Aunt Emma had warned perhaps they were falling too quickly; that, after all, she was only one girl and his first at that. But now Johnny was glad that the time had been so fruitfully full because it had been so poignantly short.

Gordon Hughes had promised to drive his sister the fifteen miles to Emma Blake’s farm; but that was Sunday. On Friday, Gordon Hughes had a change of plans: someone special to him was weekending down from Chicago. He asked his brother Arney Hughes to drive their sister.

Now this Saturday night, Arney was unconscious in the hospital and his sister was dead; glass from the windshield had splintered her palate and pierced her brain.

Johnny had not seen the accident, nor heard the noise. For moments in the early evening he had believed the news, but then with nothing tangible or sensible to reassure him he had rejected as untenable what he knew to be true. Now in the night that truth was washing slowly back into his consciousness as relentlessly and terribly as the moon-drawn tides that drag the shore inevitably into the restless sea.

When he had stood alone against the unity of the faceless world, outside the crush of people needing and being needed, she had reached out her hand into his and made him a part of that world of love where the twisted ironies of God were the deepest love of all. Now, where once there had been no life, the life she had made viable and vital lay crumbling in the summer darkness.

He wanted to rush somewhere, to let the wind beat his face; but he could not move. He was oppressed, crushed by the thought that he could no longer live. The mere suggestion of another breath was both blasphemy and sacrilege to him. In the world of sudden grief, he could not think.
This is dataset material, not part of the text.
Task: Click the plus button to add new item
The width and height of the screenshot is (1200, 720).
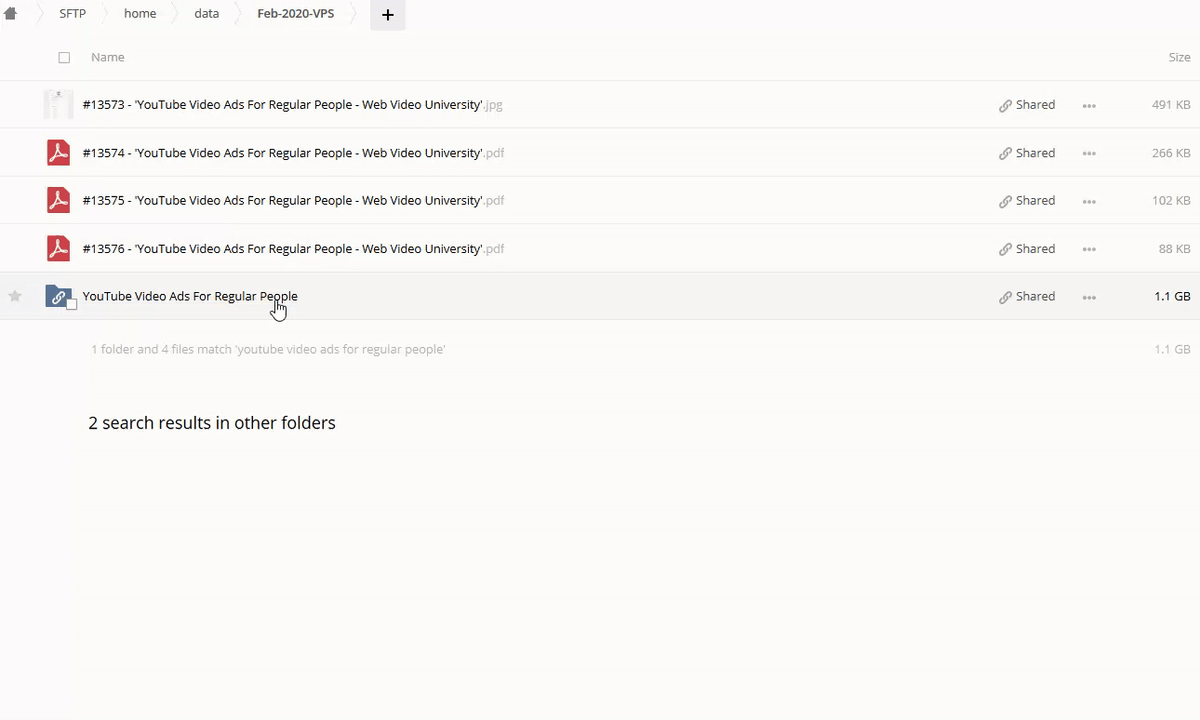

He clawed at the night and pleaded for tears which would not come; for tears would be the final admission of his irretrievable loss, but perhaps tears would let him be done with grief. There had been scarce enough human feeling in his life before she had penetrated his darkness as the warm light of a taper kindles a cold candle lighting its being. Now, all the tapers in the world were snuffed and their white tender loveliness crumpled.

Lancinated with pain, he felt shards of memory fuse in the crucible of his mind and he built remembrance from the sweet past. Time’s endless flow made every paradise bye.

In his memory, she came once again to the lower meadow and sat barefooted in the grass watching him clear a thicket on the tangled bank. Under the hanging green willow whips the sun laced through the shade and his axe licked proudly through the air singing into the wood. He felled a tender spring shoot with one surprising sweep that tumbled him from his balance. They both laughed and Johnny thought with all his heart: this is where I belong, the better for having been elsewhere perhaps; but here is home.

They laughed. In the long twilight of late summer and in the peaceful copse by the river, he kissed her for the first time. Hand in hand they walked the winding path home, trailing the day slowly behind them.

Now part of him was dead, and the summer, sweet upon the land, drew him tearlessly to the window where he could smell the realities of damp earth and warm growing things. Starlight, no longer soft, spilled with the aggression of a rude stare silhouetting him against an expanse of dark and endless prairie.

Dams and barriers and canyons began crumbling inside him and in the roaring tumult he looked as far as any man can look when a world has ended.

“God. O God. Inscrutable God.” He sank beaten to the doorsill.

Finally with full realization torrential, he did not know what he would do; he did not know what he would think of today tomorrow, and he went running down the weeping end of the world. Karen.